Overview of authentication in CDP Private Cloud.

Typically a cluster will be integrated with an existing corporate directory, simplifying credentials management and align with well established HR procedures for managing and maintaining both user and service accounts. Kerberos is used to authenticate all service accounts within the cluster with credentials generated in the corporate directory (IDM/AD) and distributed by Cloudera Manager. To ensure that these procedures are secured it’s important that all interactions between CM, the Corporate Directory and the cluster hosts are encrypted using TLS security. Signed Certificates are distributed to each cluster host enabling service roles to mutually authenticate. This includes the Cloudera Agent process which will perform an TLS handshake with the Cloudera Manager server in order that configuration changes such as the generation and distribution of Kerberos credentials are undertaken across an encrypted channel. In addition to the CM agent, all the cluster service roles such as Impala Daemons, HDFS worker roles and management roles typically use TLS.

Kerberos

With Kerberos enabled, all cluster roles are able to authenticate each other providing they have a valid kerberos ticket. The authentication tickets are issued by the KDC, typically a local Active Directory Domain Controller, FreeIPA, or MIT Kerberos server with a trust established with the corporate kerberos infrastructure, upon presentation of valid credentials. Cloudera Manager generates and distributes these credentials to each of the service roles using an elevated privilege that is securely maintained within its database. Typically the administration privilege will enable the creation and deletion of kerberos principles within a specific organisation unit (OU) within the corporate directory (see, Delegating Administration by Using OU Objects). Good practice is to first enable TLS security between the Cloudera Manager and agents in order to ensure the Kerberos keytab files are transported over an encrypted connection.

Impersonalisation

Within a CDP system there are two methods of impersonation that are supported. The first is a simple "doAs" system, where certain services are trusted to assert the identity of connecting users. For example, Oozie, Hue and Hive are trusted within the CDP environment to act on behalf of the user who connected to them - this is known as impersonation and is configured by the hadoop.proxyuser.* set of parameters.

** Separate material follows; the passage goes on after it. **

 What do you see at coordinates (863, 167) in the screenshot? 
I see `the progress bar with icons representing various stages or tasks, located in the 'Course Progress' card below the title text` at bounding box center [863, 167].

This allows, for example, a user to connect to Hue or HiveServer2 (and we trust Hue/HiveServer2 to correctly identify that user) and then for Hue/HiveServer2 to act on that user's behalf.

Note: When configuring third-party integrations or add-ons, it is possible that they will require hadoop.proxyuser.* configurations, so that they can also impersonate users that have connected.

The second method is supported by some implementations of Kerberos, is known as Constrained Delegation. For further details on constrained delegation, see Accessing Secure Cluster from Web Applications.